[Records excerpted from a collection]
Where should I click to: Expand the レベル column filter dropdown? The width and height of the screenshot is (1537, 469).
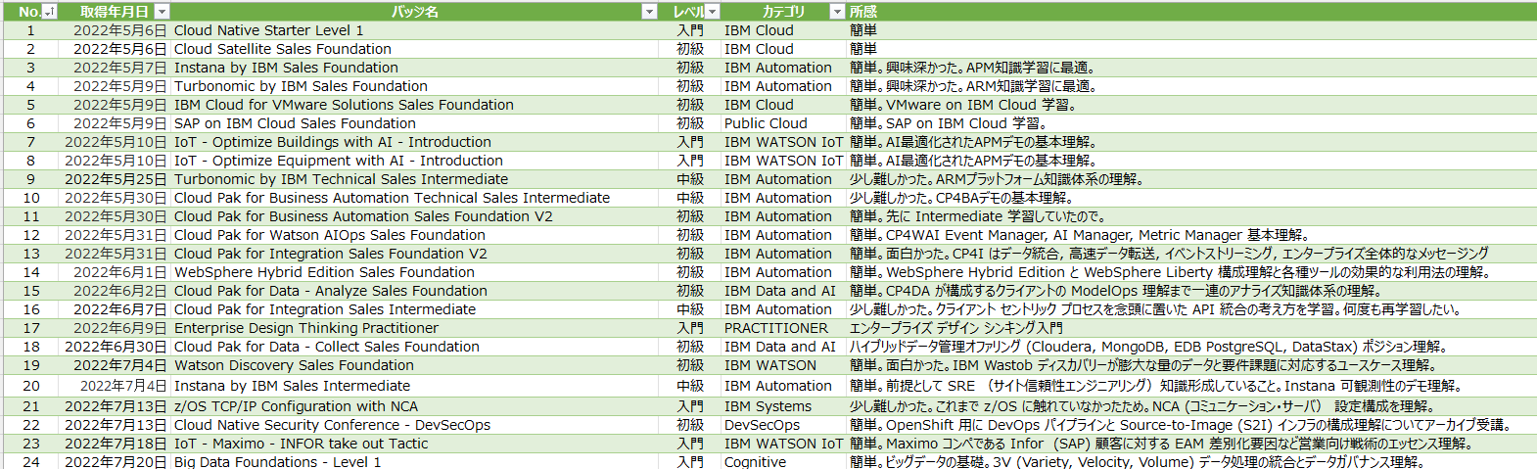713,12
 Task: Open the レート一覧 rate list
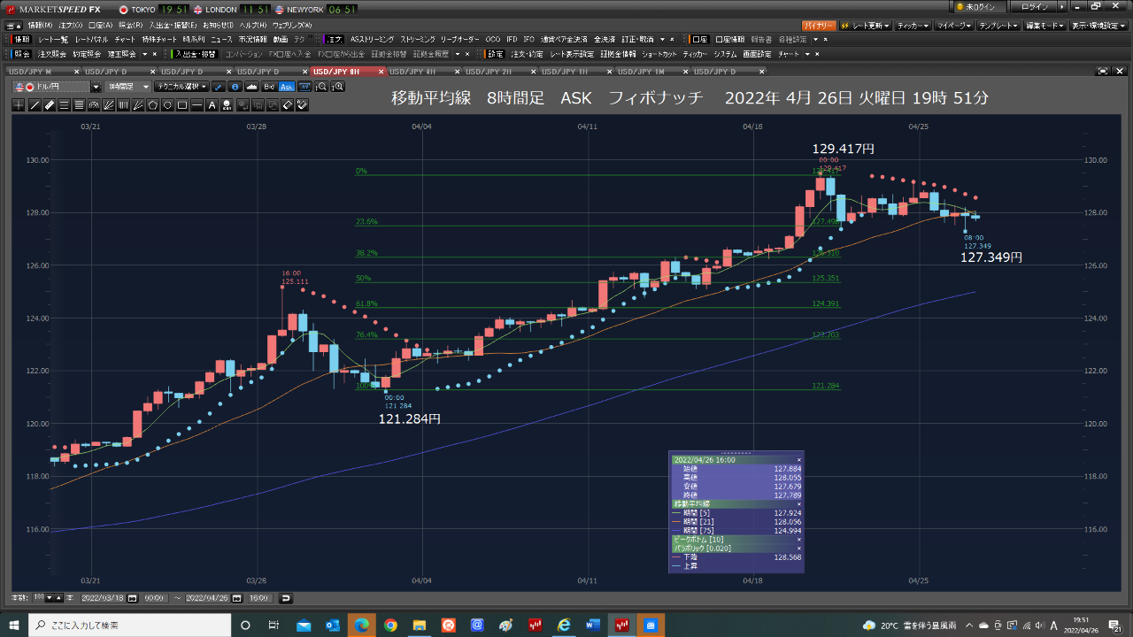(x=53, y=40)
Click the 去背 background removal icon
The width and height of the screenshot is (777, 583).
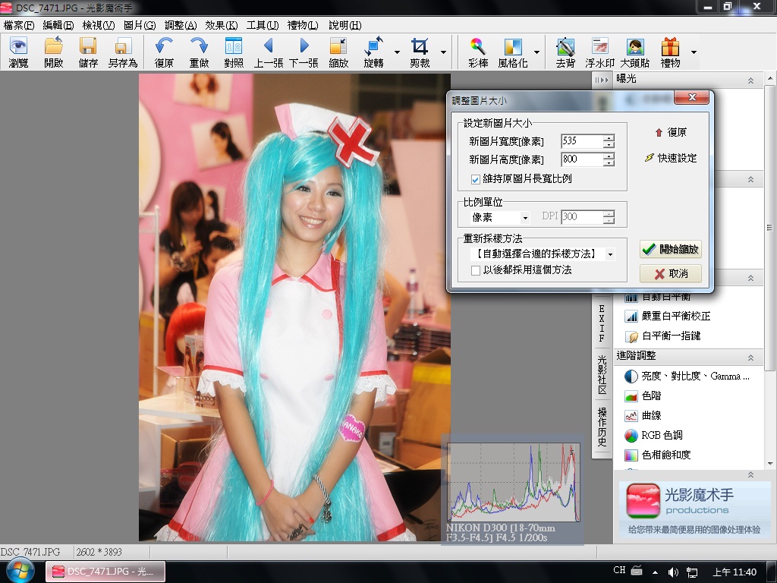[x=565, y=52]
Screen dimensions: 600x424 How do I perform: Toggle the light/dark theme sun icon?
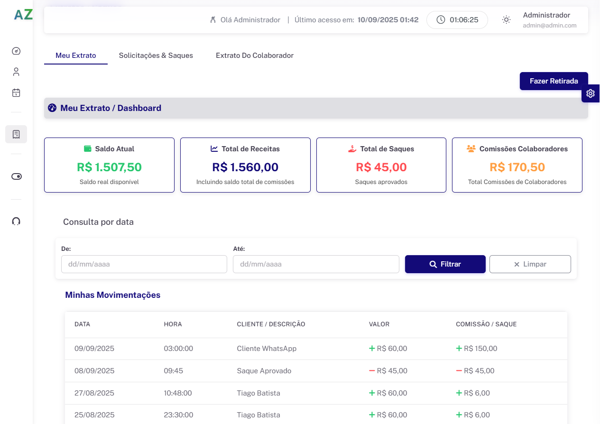click(507, 20)
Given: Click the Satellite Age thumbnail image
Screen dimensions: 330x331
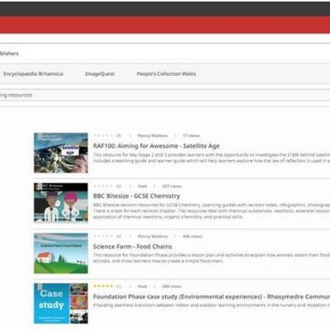Looking at the screenshot, I should (x=61, y=153).
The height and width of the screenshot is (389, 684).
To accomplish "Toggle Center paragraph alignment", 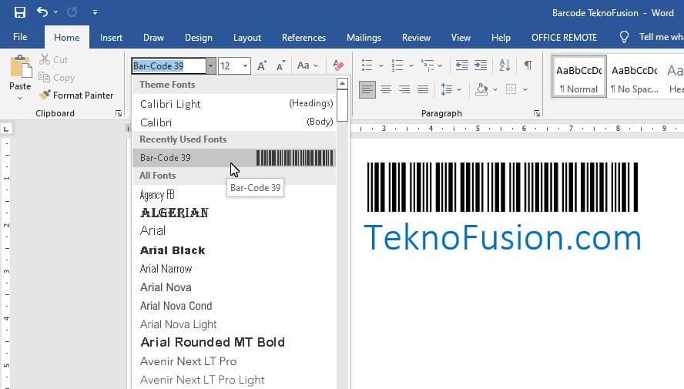I will (x=386, y=90).
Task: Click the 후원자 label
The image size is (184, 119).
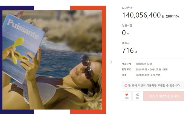Action: (x=126, y=43)
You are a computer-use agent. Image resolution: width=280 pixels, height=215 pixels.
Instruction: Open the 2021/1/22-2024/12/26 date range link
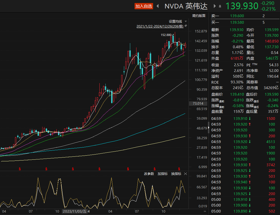pos(160,26)
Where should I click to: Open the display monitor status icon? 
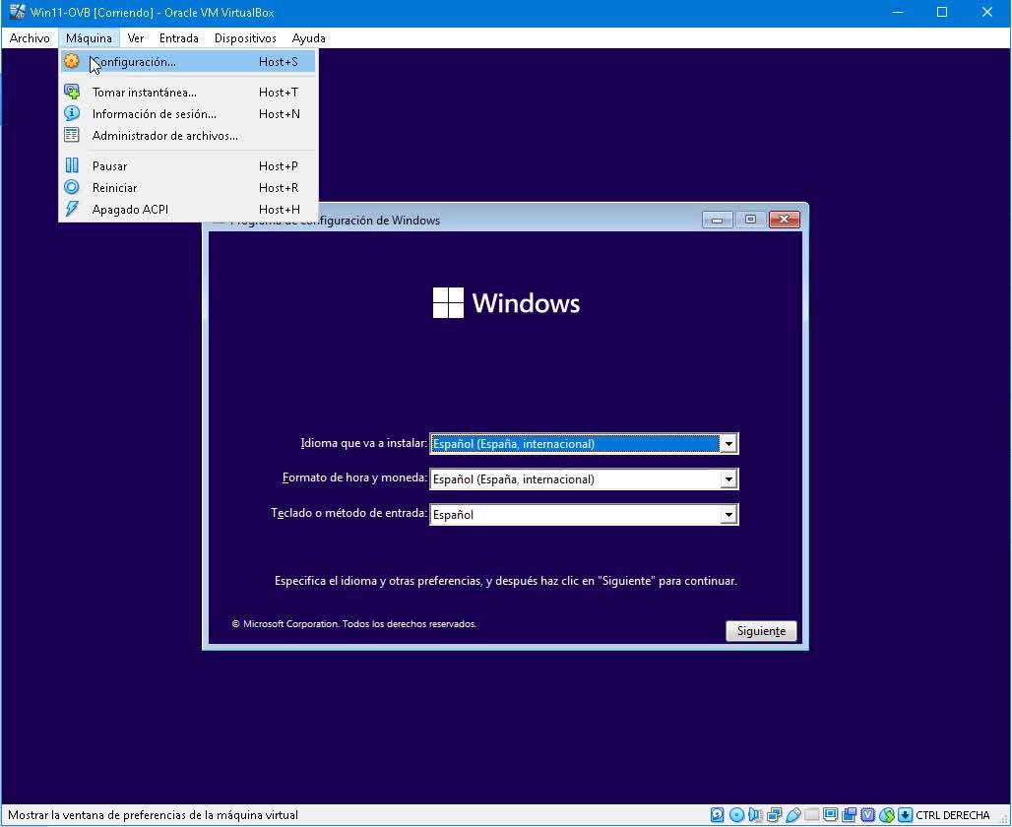tap(830, 814)
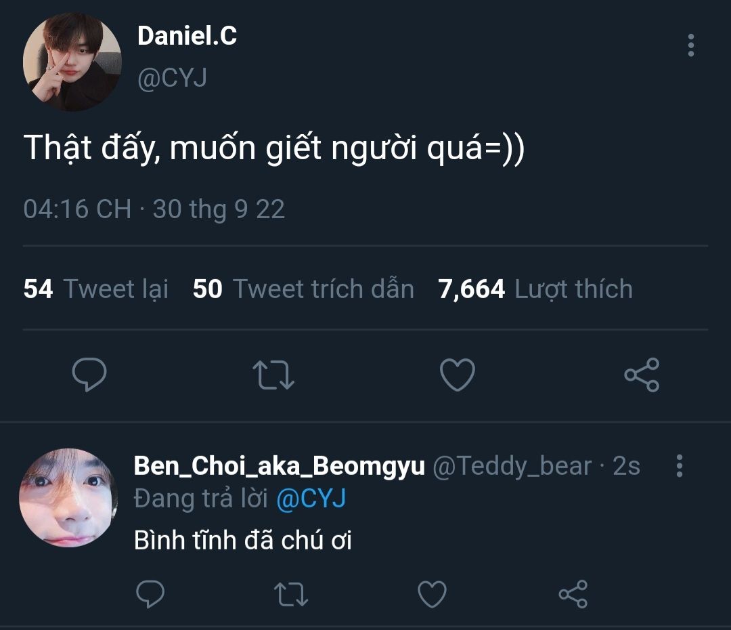Open Daniel.C display name profile
The image size is (731, 630).
[x=187, y=36]
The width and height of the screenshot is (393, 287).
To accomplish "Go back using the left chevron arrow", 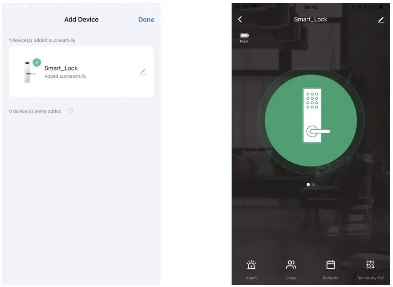I will pos(240,19).
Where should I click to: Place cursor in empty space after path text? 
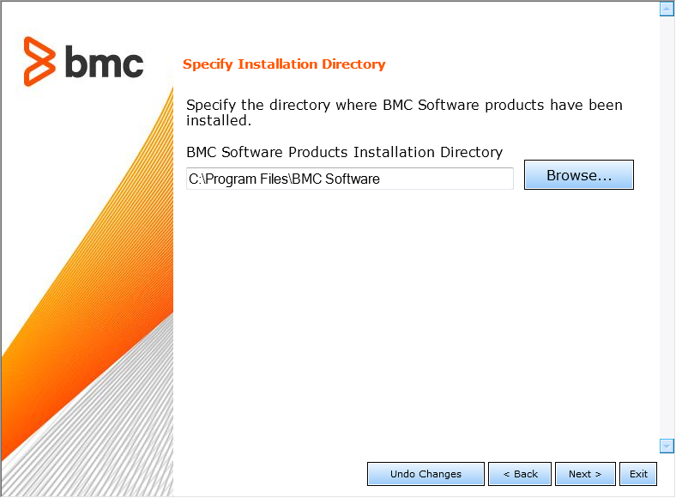pyautogui.click(x=446, y=179)
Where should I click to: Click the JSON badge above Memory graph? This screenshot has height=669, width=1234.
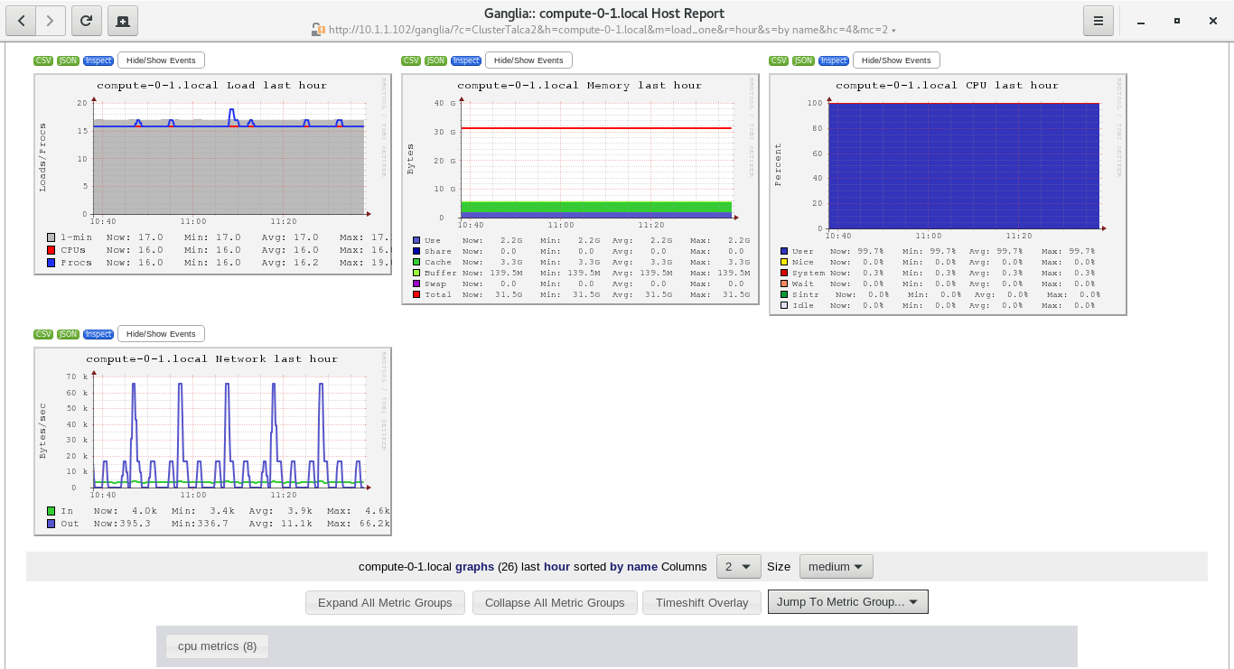(x=435, y=60)
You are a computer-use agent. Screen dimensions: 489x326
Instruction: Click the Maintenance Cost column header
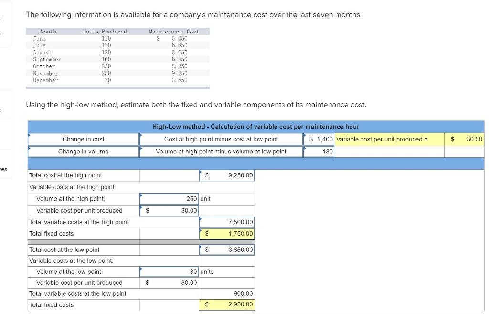(x=173, y=32)
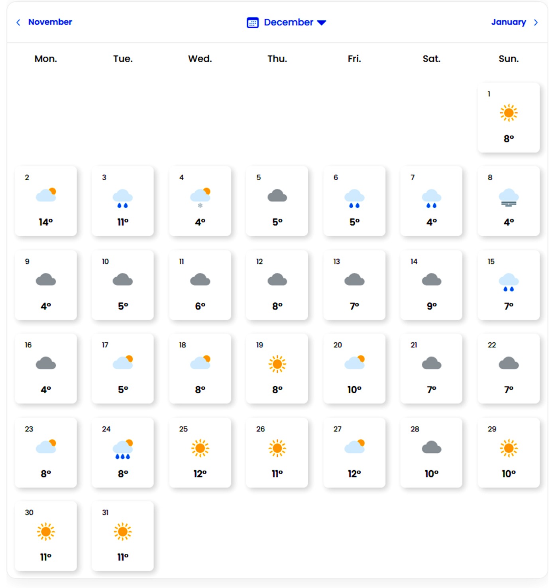This screenshot has height=588, width=558.
Task: Click the snow cloud icon on December 4
Action: pyautogui.click(x=200, y=197)
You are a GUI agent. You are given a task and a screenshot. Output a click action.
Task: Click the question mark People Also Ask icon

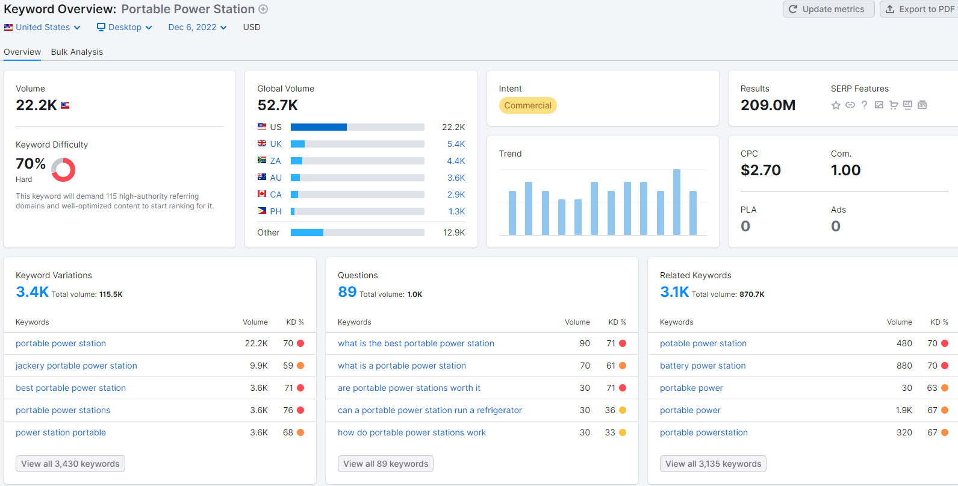click(x=864, y=105)
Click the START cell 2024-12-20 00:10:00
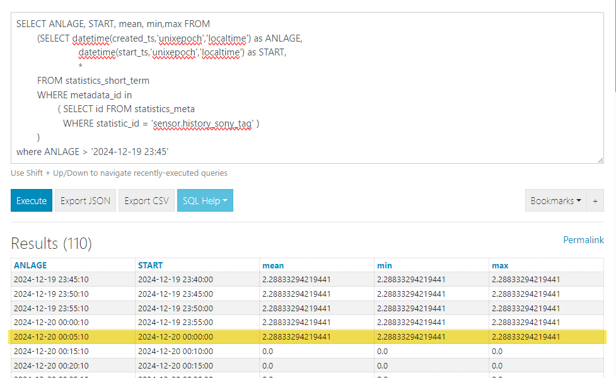This screenshot has width=616, height=378. [175, 351]
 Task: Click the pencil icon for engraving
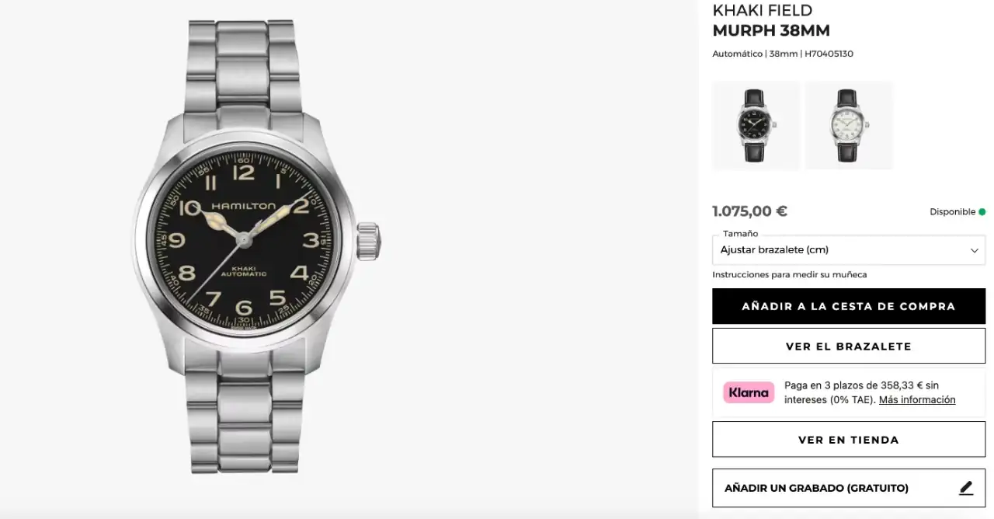(x=966, y=488)
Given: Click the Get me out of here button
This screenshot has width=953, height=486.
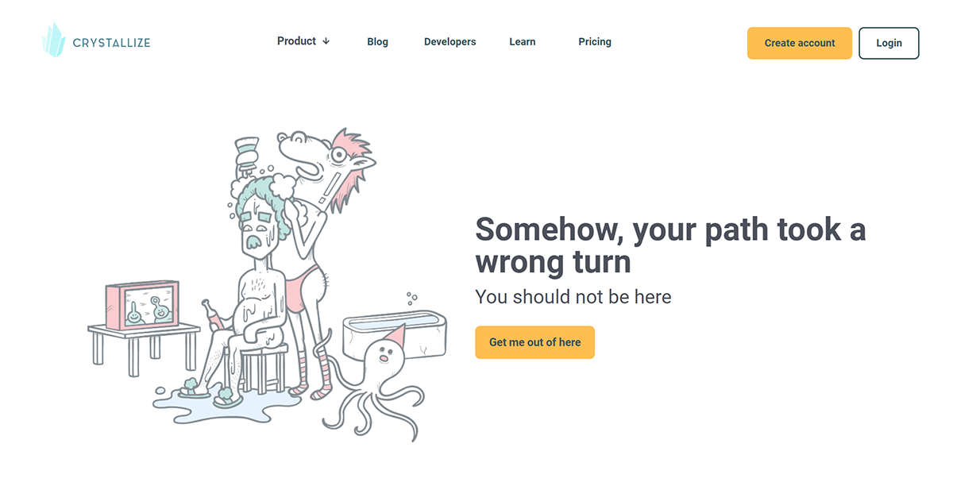Looking at the screenshot, I should click(x=534, y=342).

→ **DESCRIPTION OF THE TASK**:
Please copy out from the data above, without any picture, exactly the lines running from the one that holds "Where should I click to: Click" through the one that holds "You are a computer-use agent. Screen", and nothing beyond them.

→ **TASK ANSWER**:
Where should I click to: Click the JSON badge above Memory graph? This screenshot has height=669, width=1234.
(x=435, y=60)
You are a computer-use agent. Screen dimensions: 489x326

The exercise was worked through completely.